Most of the existing literature on European history of economic thought concentrates on the major works of leading figures such as von Boehm-Bawerk, Menger, Pareto, Walras, Weber and Wicksell. These economists exerted enormous influences on the development of economics, despite their differing theories and approaches. Yet, there were many other economists whose contribution to the field has not been described in existing literature. This book resurrects these forgotten economists and presents 17 specially commissioned essays on their lives and contributions to economics. As such this book presents a fuller picture of the development of economics in Europe during the late 19th and early 20th century.
---+---
Exercise prompt: Copy out the passage on forgotten European economists word for word, from start to finish. The records that come next play no part here and can be skipped.

Stored data:
---+---
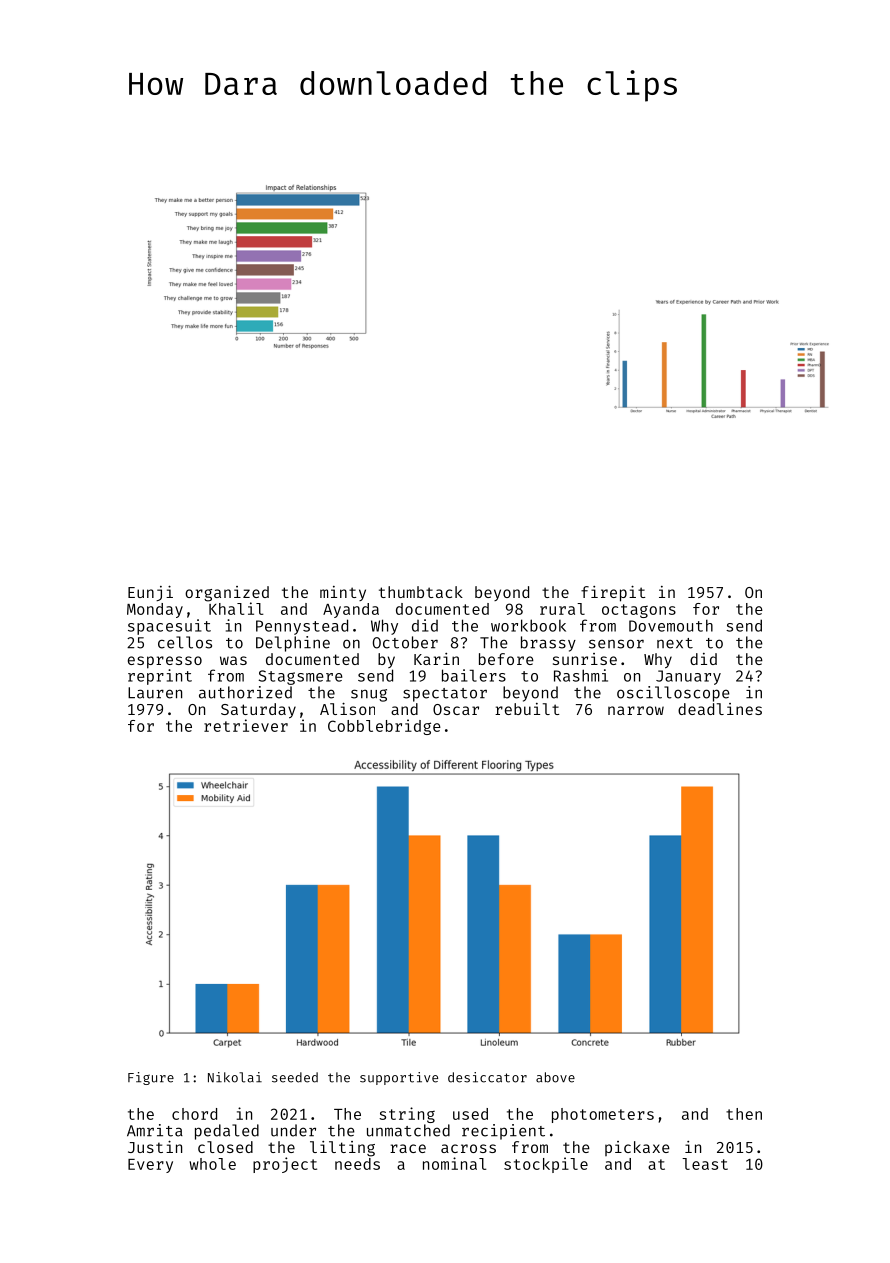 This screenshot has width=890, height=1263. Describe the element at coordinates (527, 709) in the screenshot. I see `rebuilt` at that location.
---+---
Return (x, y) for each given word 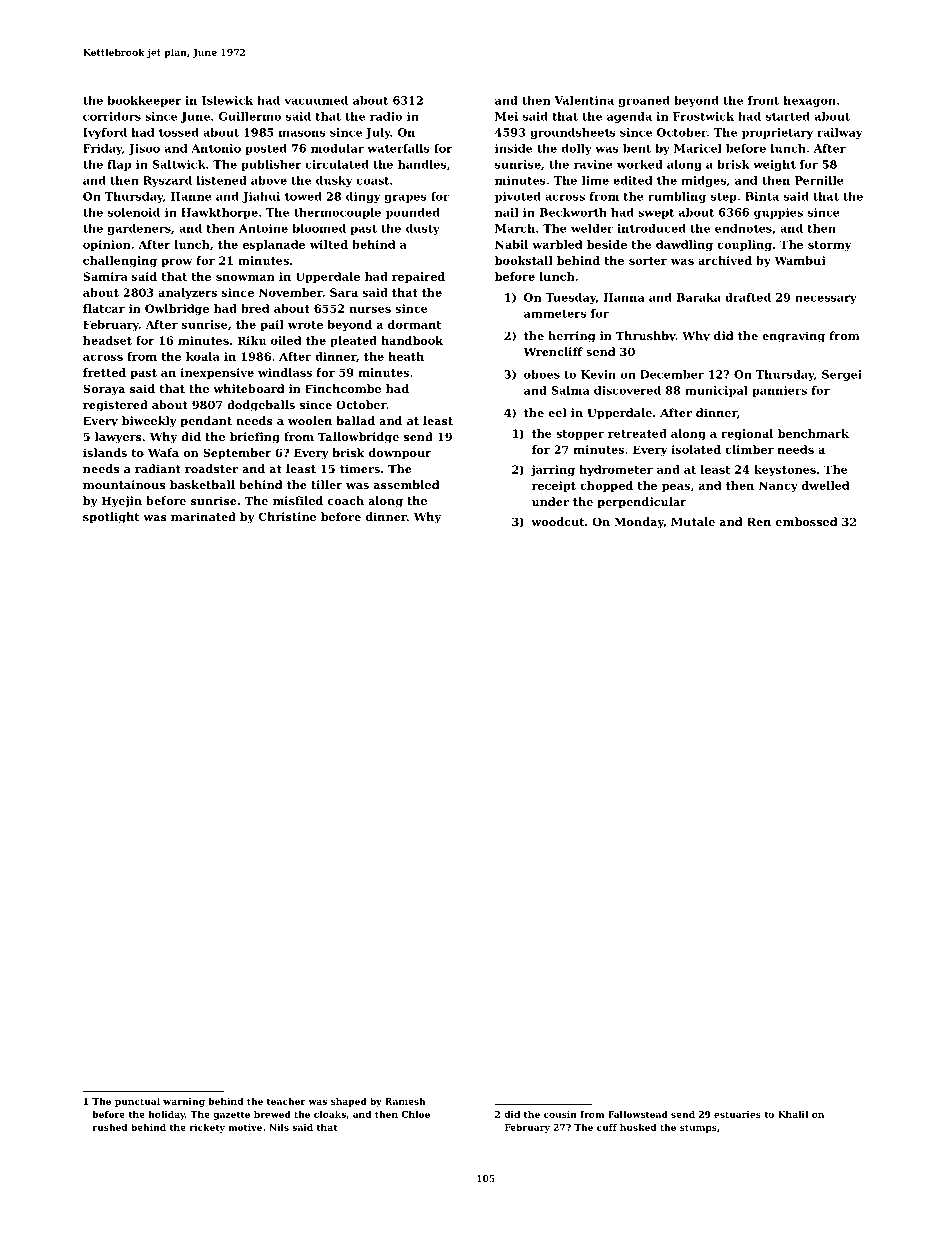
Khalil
---+---
Result below:
Most of the existing literature on European history of economic thought concentrates on the major works of leading figures such as von Boehm-Bawerk, Menger, Pareto, Walras, Weber and Wicksell. These economists exerted enormous influences on the development of economics, despite their differing theories and approaches. Yet, there were many other economists whose contribution to the field has not been described in existing literature. This book resurrects these forgotten economists and presents 17 specially commissioned essays on their lives and contributions to economics. As such this book presents a fuller picture of the development of economics in Europe during the late 19th and early 20th century.